I’ve also spotted them pecking around farmyards on a few occasions, looking a little haughty and slightly out-of-place with their blue faces and wonderful op-art speckled plumage. Last week my friends from Porcus persuaded me to leave their farm with a selection of wonderful guinea fowl eggs (these are the same people who sated my quest to enjoy turkey eggs last year too)
So I came home with six speckly guinea fowl eggs, undecided on how best to use them. I’d been warned they had thick shells, which could prove a bit of a challenge to break through, but I had an extra pair of hands in the form of our mum who was visiting. A quick search on the web threw up very few recipes specifically for guinea fowl eggs, but a friend suggested making a niçoise salad. This proved to be an inspired recommendation, as the diminutive hard-boiled eggs (sized somewhat between a quail and a bantam egg) looked gorgeous nestled against the other ingredients. Not that we needed an excuse to enjoy a classic summer salad (even when the sun is somewhat lacking) which manages to combine some of our favourite family ingredients.

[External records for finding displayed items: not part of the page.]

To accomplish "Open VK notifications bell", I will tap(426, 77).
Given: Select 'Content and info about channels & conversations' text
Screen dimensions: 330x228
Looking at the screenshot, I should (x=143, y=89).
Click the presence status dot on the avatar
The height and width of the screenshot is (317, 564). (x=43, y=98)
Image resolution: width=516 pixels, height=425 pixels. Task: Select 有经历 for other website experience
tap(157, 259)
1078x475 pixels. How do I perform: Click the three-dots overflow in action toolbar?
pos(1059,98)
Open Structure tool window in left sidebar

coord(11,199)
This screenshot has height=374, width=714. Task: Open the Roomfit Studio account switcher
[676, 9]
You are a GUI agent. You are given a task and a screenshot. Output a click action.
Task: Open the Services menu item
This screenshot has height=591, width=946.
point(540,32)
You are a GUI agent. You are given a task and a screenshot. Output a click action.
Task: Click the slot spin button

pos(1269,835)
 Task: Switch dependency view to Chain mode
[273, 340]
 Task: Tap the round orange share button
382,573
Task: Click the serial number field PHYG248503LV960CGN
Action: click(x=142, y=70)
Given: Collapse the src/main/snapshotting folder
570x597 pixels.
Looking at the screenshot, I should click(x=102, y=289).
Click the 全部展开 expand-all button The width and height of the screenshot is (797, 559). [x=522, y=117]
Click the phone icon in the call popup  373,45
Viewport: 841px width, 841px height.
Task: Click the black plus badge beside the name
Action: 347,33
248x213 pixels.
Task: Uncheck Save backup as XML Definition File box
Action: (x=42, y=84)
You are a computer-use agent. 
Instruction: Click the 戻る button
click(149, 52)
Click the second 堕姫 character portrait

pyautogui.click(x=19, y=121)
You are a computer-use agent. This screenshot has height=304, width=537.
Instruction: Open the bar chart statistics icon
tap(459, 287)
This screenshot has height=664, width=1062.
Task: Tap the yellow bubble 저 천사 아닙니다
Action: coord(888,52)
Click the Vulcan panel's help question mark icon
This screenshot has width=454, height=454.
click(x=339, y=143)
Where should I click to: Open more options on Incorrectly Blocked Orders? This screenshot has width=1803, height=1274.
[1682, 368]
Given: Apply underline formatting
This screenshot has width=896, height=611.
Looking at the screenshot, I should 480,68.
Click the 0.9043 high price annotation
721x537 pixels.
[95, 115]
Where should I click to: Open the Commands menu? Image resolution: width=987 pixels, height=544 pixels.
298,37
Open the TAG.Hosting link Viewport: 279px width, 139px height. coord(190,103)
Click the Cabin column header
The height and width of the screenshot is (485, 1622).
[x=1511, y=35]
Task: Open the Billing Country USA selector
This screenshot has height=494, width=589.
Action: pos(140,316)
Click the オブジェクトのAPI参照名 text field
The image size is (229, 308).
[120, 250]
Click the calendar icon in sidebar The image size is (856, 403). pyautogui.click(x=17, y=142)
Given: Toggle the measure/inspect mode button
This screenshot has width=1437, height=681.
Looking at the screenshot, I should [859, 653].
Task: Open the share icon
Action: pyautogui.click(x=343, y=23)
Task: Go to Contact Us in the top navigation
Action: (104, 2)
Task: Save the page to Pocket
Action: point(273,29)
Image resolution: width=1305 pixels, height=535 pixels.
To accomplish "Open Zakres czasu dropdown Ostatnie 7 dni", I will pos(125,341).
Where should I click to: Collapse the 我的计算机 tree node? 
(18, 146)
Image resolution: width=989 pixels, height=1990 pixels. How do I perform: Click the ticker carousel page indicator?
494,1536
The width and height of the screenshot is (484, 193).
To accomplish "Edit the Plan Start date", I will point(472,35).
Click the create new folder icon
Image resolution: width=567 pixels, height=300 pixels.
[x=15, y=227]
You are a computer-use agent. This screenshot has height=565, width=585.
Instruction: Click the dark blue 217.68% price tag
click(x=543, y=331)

In this case I followed an Antony Worrall Thompson recipe from the BBC website, deviating a little from some other versions, but ticked all the boxes in terms of fresh flavours. I started by marinating the tuna steaks for an hour or so in the vinaigrette mix while prepping the veg. These and the other ingredients filled a large salad bowl. Once the tuna was sufficiently soused it got seared on a very hot ridged griddle, then rested gently.
Meanwhile we boiled the guinea fowl eggs for six minutes, then cooled them off in cold water. They proved quite difficult to peel: the shell was indeed tough, and the inner membrane was equally resistant. Eventually we managed to de-shell and slice them, and were rewarded with sight of bright yellow yolks. They looked wonderfully pretty set against the rest of the salad. Once they were in place the tuna steaks were added, everything was drizzled with the vinaigrette, and we sat down to eat.
The whole thing looked and tasted wonderful: salty, smooth, crisp, sharp and rounded flavours contrasted just as you’d expect a salade niçoise to do. The eggs were creamy and more flavoured than hen’s eggs. The final verdict: great salad, and really tasty wee eggs. If you’re lucky enough to find guinea fowl eggs, don’t pass up on the opportunity to enjoy their delights. Cracking!